The goal is simple: close out the course together, honestly and thoughtfully. You have spent eight weeks building a foundation in computer science with a group of educators who share your professional context. That is worth taking a moment to reflect on before it ends.
This session has three parts: a debrief on the AI post-reflection, a synthesis conversation about the full course, and a closing exchange about what you are taking with you.
Before You Meet
Complete the AI post-reflection and the Final Reflection on Blackboard before this session if at all possible. The post-reflection in particular is most valuable to discuss while it is fresh. Also complete any outstanding Competency Demo retakes — the deadline is end of day on the last day of the course.
This week's 3-2-1 is course-level rather than week-level. Spend about 5 minutes on it. Write 1–2 sentences for each item — not a paragraph.
- 3 ideas from the whole course that genuinely changed how you think — about CS, about teaching, or about the technology around you
- 2 things you plan to actually bring into your classroom or teaching practice
- 1 question the course raised that you are still sitting with
During Your Discussion
Part 1 — The AI Post-Reflection Debrief (15 minutes)
At the start of Week 6, each of you wrote down what you believed about artificial intelligence. You have now spent two weeks studying it seriously.
Go around the group. Each person shares:
- The single biggest shift in their thinking from the pre-reflection to the post-reflection — one thing they believed before that they now understand differently.
- One thing from their pre-reflection that held up — an intuition that Weeks 6 and 7 confirmed rather than challenged.
- One question the AI content opened that the course did not fully answer.
After everyone has shared, spend a few minutes on this: did the course change how you think about AI in your classroom? Not in theory — concretely. What will you do differently, or say differently, or teach differently, because of what you now know?
Part 2 — The Full Course (15 minutes)
Step back to the beginning.
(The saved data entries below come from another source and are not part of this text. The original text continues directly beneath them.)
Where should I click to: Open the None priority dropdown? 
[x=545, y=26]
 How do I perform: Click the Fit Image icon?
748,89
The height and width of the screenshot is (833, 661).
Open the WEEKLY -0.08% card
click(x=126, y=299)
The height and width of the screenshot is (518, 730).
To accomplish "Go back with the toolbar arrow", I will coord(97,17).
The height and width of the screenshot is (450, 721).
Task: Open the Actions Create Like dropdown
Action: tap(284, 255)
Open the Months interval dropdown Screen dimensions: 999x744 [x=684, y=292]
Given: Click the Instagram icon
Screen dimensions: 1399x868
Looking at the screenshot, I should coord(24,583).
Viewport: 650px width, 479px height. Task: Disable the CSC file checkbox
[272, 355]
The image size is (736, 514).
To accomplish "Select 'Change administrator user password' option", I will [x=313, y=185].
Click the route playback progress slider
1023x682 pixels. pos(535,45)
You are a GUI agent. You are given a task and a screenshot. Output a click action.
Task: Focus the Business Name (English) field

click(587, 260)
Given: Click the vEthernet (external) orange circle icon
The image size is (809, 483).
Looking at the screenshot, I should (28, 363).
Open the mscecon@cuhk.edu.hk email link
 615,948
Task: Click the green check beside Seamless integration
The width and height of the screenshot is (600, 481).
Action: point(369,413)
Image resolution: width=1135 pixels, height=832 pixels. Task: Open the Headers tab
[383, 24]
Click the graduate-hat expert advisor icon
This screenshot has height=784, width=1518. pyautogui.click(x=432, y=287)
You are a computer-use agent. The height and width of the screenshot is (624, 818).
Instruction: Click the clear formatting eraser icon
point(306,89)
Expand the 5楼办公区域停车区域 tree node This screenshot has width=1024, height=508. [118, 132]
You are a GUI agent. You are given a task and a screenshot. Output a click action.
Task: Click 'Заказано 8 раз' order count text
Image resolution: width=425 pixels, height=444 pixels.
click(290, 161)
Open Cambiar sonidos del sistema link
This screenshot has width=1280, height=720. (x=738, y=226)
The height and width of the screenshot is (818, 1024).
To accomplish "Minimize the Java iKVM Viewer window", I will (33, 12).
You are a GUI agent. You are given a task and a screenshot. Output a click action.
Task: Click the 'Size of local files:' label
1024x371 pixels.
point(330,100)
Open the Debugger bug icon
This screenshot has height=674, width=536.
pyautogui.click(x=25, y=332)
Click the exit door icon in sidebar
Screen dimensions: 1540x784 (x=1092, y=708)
Week 1 was bits and bytes. Week 8 is large language models. That is a lot of ground. Share the ideas from your 3-2-1, then discuss whichever of these generates the most genuine conversation:
- Which week or topic surprised you most — either because it was harder than you expected, more relevant, or more interesting?
- Which topic do you most wish you had more time with? Which could you have spent less time on?
- If a colleague asked you what this course is about in two or three sentences, what would you say?
Part 3 — What You Are Taking With You (15 minutes)
Go around the group one final time. Each person shares the two items from their 3-2-1: the things they plan to bring into their classroom, and the question they are still sitting with.
After everyone has shared, spend whatever time remains however feels right for your group — continuing a thread someone raised, asking questions you did not get to ask during the course, or simply wrapping up a conversation that has been going on for eight weeks.
After You Meet
Submit the AI post-reflection and the Final Reflection on Blackboard if you have not already. Complete any Competency Demo retakes before the deadline.
It has been a genuine pleasure designing this course for you. The questions you bring to it — about how to explain binary to a third grader, about what your students already believe about AI, about where the ethics of data collection starts and stops — are exactly the right questions. Keep asking them.